Problem to solve: Set out the lines of the records as a Markdown table with the columns Row and Text, leaving out blank lines. Begin at the line containing "will [826, 108]." and continue through the line containing "I will 473,620.".

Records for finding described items

──────────────────────────────

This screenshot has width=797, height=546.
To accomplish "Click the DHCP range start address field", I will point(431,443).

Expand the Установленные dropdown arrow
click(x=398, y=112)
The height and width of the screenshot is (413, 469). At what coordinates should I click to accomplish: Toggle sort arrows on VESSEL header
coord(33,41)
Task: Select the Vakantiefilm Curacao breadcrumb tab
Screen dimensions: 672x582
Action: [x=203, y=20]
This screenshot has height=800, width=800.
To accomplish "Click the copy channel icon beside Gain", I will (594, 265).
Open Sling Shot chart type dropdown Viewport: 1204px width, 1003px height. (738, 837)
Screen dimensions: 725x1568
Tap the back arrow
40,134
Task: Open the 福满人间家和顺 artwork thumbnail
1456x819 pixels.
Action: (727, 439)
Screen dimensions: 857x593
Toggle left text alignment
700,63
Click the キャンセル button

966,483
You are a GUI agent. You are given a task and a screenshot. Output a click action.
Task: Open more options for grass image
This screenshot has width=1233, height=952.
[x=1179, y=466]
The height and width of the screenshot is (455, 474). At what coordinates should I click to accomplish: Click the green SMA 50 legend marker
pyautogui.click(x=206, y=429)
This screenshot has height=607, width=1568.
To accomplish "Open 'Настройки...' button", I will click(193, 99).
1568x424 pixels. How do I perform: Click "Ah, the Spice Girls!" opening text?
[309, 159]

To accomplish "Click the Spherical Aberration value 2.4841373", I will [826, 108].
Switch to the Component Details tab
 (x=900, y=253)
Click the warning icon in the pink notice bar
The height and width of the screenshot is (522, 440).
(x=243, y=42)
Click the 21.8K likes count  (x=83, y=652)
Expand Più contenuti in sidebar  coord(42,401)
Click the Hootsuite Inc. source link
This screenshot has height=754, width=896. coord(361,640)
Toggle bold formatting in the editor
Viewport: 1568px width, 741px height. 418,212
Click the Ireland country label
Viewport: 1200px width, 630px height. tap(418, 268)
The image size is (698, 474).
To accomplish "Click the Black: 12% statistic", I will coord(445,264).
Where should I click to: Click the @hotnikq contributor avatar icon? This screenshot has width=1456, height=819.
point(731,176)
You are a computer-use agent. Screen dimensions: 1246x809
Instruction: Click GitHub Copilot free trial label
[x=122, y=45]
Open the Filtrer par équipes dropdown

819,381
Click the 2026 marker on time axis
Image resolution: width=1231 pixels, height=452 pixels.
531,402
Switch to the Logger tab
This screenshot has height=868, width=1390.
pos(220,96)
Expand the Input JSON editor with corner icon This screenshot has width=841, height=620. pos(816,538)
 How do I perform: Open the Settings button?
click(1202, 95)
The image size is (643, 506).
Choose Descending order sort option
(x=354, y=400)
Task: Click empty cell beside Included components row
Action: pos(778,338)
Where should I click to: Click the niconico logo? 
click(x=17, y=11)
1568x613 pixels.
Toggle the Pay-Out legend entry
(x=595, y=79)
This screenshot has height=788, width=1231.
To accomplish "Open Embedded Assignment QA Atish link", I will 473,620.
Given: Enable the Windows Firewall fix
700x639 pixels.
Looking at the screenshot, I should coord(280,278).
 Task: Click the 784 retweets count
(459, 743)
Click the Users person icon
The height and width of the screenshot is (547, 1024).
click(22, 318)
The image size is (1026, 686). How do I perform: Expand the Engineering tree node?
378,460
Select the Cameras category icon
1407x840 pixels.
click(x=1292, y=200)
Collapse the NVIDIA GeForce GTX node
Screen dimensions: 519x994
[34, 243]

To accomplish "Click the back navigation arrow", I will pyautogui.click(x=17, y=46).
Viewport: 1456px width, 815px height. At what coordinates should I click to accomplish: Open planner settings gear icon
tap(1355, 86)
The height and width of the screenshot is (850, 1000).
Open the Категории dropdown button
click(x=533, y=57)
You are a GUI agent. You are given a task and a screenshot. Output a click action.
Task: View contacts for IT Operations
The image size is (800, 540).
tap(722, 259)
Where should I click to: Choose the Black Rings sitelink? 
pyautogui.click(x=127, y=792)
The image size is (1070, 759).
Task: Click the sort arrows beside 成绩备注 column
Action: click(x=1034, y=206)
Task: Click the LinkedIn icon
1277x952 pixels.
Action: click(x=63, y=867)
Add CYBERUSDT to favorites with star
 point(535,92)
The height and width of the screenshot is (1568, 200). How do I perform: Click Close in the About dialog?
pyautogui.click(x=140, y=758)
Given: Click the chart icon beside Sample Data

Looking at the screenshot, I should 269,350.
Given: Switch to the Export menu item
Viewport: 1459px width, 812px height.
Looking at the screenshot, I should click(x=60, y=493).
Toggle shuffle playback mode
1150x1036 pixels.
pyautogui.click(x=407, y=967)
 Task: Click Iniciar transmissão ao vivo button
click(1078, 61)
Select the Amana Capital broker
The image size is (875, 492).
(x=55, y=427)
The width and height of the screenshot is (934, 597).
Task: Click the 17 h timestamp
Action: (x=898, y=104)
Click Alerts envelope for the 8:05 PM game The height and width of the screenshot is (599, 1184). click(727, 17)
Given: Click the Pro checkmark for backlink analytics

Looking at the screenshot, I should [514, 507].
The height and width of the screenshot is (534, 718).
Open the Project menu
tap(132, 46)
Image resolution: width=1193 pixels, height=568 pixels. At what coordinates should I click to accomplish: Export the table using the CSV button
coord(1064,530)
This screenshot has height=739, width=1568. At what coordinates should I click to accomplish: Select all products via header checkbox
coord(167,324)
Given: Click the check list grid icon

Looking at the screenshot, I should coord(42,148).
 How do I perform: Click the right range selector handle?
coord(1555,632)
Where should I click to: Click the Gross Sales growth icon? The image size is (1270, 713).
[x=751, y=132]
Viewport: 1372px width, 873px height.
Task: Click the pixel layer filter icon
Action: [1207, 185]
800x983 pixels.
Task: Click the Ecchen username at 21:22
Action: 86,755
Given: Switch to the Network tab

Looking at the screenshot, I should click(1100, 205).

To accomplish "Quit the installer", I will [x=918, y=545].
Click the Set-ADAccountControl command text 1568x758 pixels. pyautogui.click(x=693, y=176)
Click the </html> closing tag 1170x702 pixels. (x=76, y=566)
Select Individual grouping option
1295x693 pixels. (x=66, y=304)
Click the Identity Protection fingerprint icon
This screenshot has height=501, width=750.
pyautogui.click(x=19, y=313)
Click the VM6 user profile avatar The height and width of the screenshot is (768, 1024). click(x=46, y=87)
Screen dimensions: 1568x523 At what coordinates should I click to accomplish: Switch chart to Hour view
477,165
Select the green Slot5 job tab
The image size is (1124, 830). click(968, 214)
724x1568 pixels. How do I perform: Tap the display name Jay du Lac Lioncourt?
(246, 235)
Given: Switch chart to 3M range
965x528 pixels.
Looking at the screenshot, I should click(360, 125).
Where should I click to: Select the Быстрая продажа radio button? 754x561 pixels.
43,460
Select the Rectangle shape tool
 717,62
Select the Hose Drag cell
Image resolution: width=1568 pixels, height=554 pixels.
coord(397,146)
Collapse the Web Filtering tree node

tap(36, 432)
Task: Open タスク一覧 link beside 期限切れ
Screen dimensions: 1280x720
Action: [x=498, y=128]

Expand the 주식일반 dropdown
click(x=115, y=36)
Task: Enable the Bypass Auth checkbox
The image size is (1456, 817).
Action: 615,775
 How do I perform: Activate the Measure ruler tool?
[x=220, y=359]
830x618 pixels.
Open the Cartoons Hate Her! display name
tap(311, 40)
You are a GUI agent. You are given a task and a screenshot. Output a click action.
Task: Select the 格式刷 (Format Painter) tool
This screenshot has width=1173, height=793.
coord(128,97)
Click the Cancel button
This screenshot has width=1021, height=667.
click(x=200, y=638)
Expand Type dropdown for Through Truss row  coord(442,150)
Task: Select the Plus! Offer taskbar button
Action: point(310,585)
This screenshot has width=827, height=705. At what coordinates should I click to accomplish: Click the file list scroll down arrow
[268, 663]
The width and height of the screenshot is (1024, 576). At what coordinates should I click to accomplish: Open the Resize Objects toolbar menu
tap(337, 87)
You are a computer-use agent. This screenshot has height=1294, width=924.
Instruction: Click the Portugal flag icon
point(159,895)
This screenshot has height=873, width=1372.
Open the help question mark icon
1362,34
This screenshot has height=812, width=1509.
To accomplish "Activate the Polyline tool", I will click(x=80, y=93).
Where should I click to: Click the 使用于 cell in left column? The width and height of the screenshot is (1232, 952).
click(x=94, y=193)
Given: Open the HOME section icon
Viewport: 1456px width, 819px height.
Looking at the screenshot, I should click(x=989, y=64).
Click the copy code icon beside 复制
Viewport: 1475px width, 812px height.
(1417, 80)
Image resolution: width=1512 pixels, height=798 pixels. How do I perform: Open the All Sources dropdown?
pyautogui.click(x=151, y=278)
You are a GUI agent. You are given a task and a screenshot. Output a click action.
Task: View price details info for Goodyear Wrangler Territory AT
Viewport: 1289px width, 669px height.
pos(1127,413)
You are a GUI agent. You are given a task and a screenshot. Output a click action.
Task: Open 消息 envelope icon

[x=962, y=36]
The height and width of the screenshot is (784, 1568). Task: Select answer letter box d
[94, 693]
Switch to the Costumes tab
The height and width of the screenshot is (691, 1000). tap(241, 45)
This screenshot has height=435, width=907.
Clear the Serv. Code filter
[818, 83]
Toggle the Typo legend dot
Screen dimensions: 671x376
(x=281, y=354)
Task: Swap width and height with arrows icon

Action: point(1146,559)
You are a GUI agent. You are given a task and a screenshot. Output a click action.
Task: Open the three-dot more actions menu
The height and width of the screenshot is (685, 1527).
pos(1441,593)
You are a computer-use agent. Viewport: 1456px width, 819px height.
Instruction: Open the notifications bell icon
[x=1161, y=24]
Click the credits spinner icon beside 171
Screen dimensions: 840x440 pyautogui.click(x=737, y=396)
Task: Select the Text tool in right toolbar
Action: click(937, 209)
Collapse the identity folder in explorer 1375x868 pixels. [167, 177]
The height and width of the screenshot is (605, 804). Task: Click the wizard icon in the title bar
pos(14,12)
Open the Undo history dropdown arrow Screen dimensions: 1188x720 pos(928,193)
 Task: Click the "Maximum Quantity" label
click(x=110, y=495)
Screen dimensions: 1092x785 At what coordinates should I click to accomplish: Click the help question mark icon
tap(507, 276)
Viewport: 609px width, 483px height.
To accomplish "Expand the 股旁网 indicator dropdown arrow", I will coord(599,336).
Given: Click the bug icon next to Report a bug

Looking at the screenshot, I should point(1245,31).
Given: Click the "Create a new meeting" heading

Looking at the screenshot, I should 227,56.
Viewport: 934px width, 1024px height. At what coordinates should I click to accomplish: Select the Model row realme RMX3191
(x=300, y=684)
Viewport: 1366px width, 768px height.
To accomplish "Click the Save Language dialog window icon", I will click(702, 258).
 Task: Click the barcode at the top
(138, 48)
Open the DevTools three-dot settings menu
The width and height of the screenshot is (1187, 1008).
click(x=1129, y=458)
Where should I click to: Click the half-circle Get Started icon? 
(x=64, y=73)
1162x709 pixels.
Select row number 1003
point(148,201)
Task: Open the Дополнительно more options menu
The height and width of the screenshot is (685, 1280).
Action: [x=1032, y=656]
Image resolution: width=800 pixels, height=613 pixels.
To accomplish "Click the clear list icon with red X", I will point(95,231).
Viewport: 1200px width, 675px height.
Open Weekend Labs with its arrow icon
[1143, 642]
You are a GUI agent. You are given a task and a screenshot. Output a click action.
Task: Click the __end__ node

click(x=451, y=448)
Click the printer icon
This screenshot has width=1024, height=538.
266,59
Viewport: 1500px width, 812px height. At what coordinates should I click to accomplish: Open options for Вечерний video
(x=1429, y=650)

──────────────────────────────

Result of the task:
| Row | Text |
|---|---|
| 1 | To accomplish "Click the Spherical Aberration value 2.4841373", I will [826, 108]. |
| 2 | Switch to the Component Details tab |
| 3 |  (x=900, y=253) |
| 4 | Click the warning icon in the pink notice bar |
| 5 | The height and width of the screenshot is (522, 440). |
| 6 | (x=243, y=42) |
| 7 | Click the 21.8K likes count  (x=83, y=652) |
| 8 | Expand Più contenuti in sidebar  coord(42,401) |
| 9 | Click the Hootsuite Inc. source link |
| 10 | This screenshot has height=754, width=896. coord(361,640) |
| 11 | Toggle bold formatting in the editor |
| 12 | Viewport: 1568px width, 741px height. 418,212 |
| 13 | Click the Ireland country label |
| 14 | Viewport: 1200px width, 630px height. tap(418, 268) |
| 15 | The image size is (698, 474). |
| 16 | To accomplish "Click the Black: 12% statistic", I will coord(445,264). |
| 17 | Where should I click to: Click the @hotnikq contributor avatar icon? This screenshot has width=1456, height=819. |
| 18 | point(731,176) |
| 19 | You are a computer-use agent. Screen dimensions: 1246x809 |
| 20 | Instruction: Click GitHub Copilot free trial label |
| 21 | [x=122, y=45] |
| 22 | Open the Filtrer par équipes dropdown |
| 23 | 819,381 |
| 24 | Click the 2026 marker on time axis |
| 25 | Image resolution: width=1231 pixels, height=452 pixels. |
| 26 | 531,402 |
| 27 | Switch to the Logger tab |
| 28 | This screenshot has height=868, width=1390. |
| 29 | pos(220,96) |
| 30 | Expand the Input JSON editor with corner icon This screenshot has width=841, height=620. pos(816,538) |
| 31 |  How do I perform: Open the Settings button? |
| 32 | click(1202, 95) |
| 33 | The image size is (643, 506). |
| 34 | Choose Descending order sort option |
| 35 | (x=354, y=400) |
| 36 | Task: Click empty cell beside Included components row |
| 37 | Action: pos(778,338) |
| 38 | Where should I click to: Click the niconico logo?  |
| 39 | click(x=17, y=11) |
| 40 | 1568x613 pixels. |
| 41 | Toggle the Pay-Out legend entry |
| 42 | (x=595, y=79) |
| 43 | This screenshot has height=788, width=1231. |
| 44 | To accomplish "Open Embedded Assignment QA Atish link", I will 473,620. |